[Records]
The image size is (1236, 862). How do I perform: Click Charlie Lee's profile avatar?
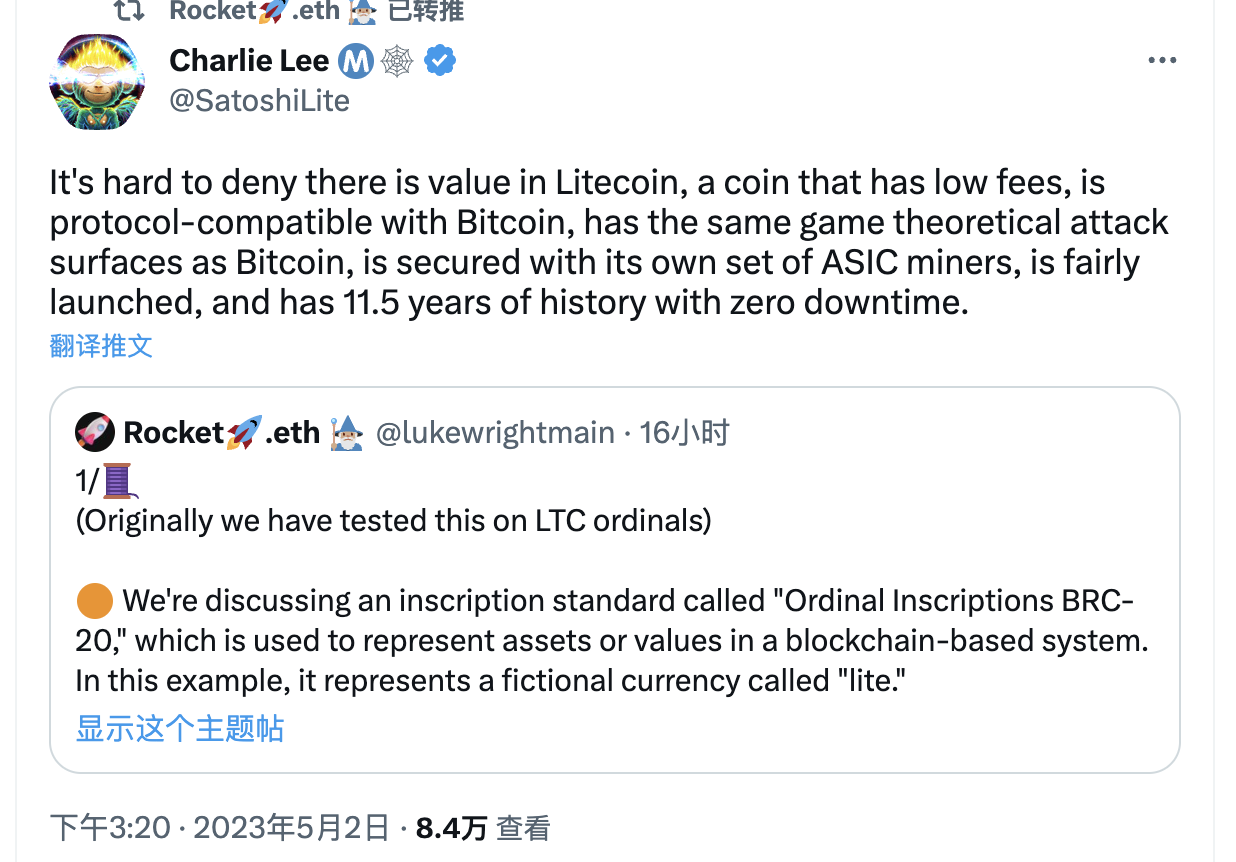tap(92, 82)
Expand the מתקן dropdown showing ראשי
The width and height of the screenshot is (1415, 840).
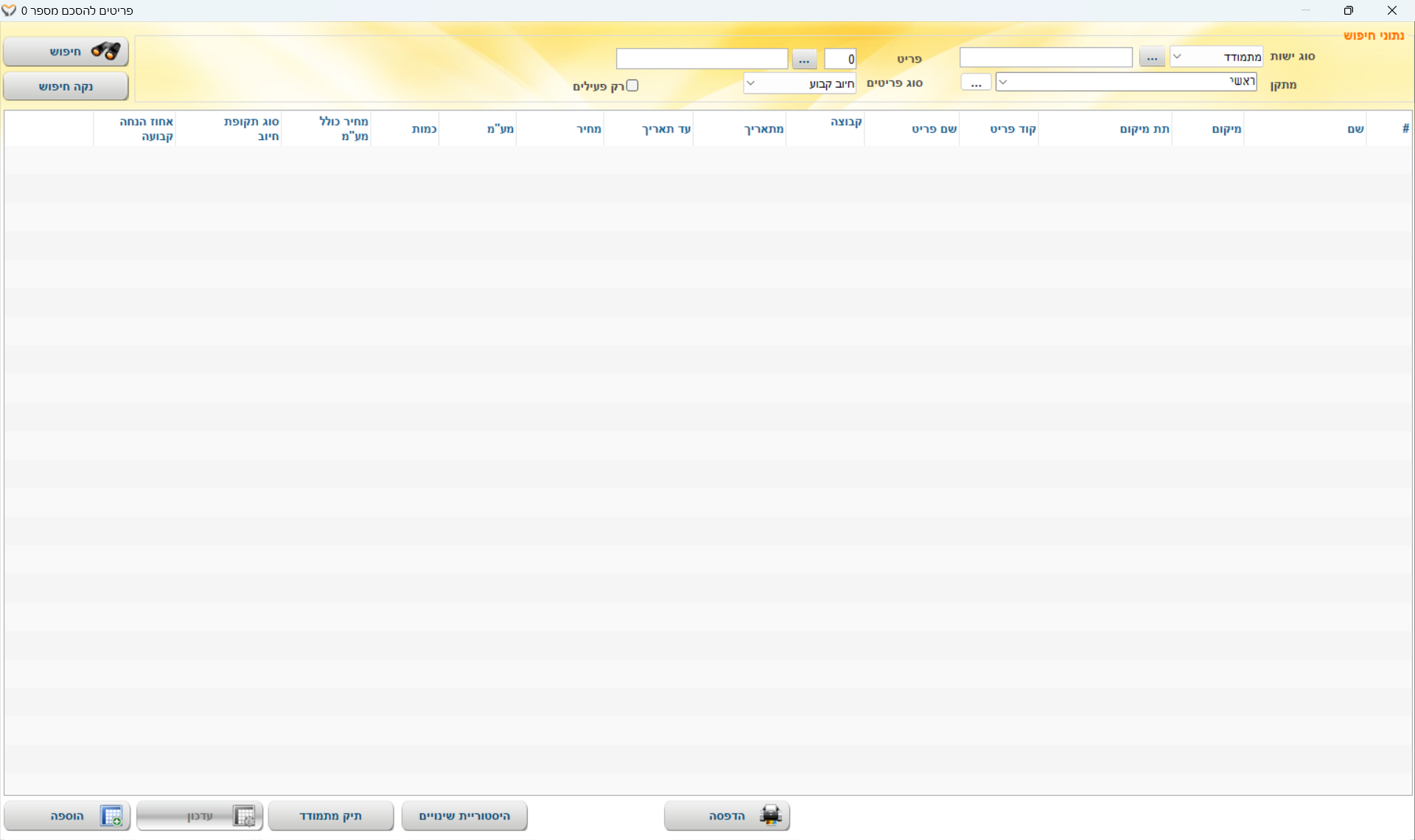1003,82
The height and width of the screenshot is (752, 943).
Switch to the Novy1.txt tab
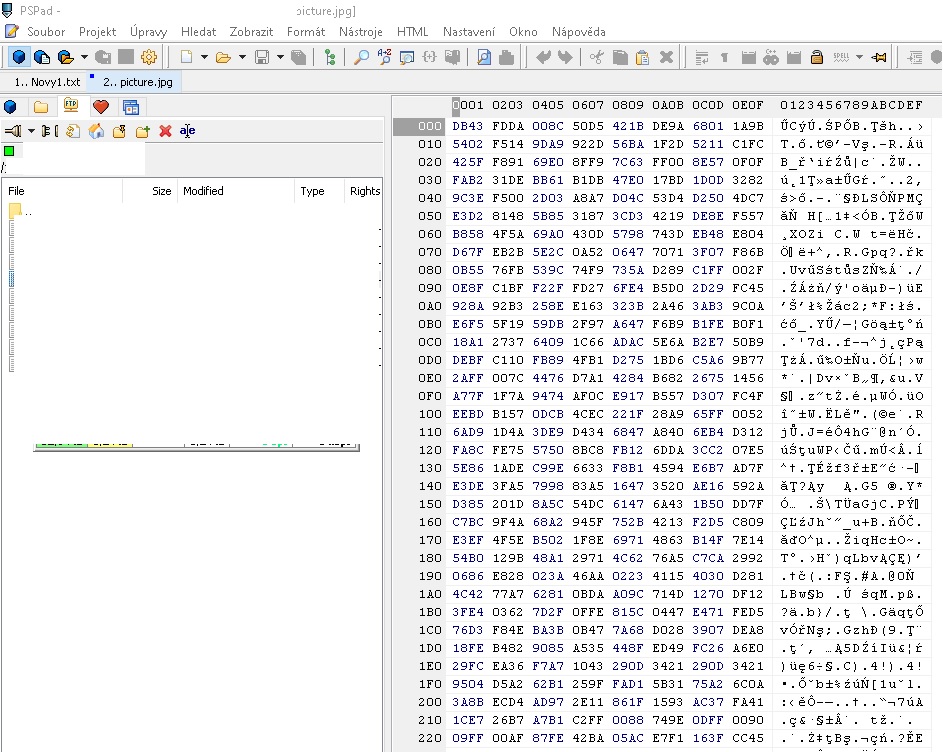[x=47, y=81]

▸ Given exercise:
Can you write out every line of the records above, word for word, leaving the pictures out?

▸ Full answer:
The image size is (1236, 862). How do I perform: Click Charlie Lee's profile avatar?
tap(92, 82)
Expand the מתקן dropdown showing ראשי
The width and height of the screenshot is (1415, 840).
1003,82
The height and width of the screenshot is (752, 943).
Switch to the Novy1.txt tab
[x=47, y=81]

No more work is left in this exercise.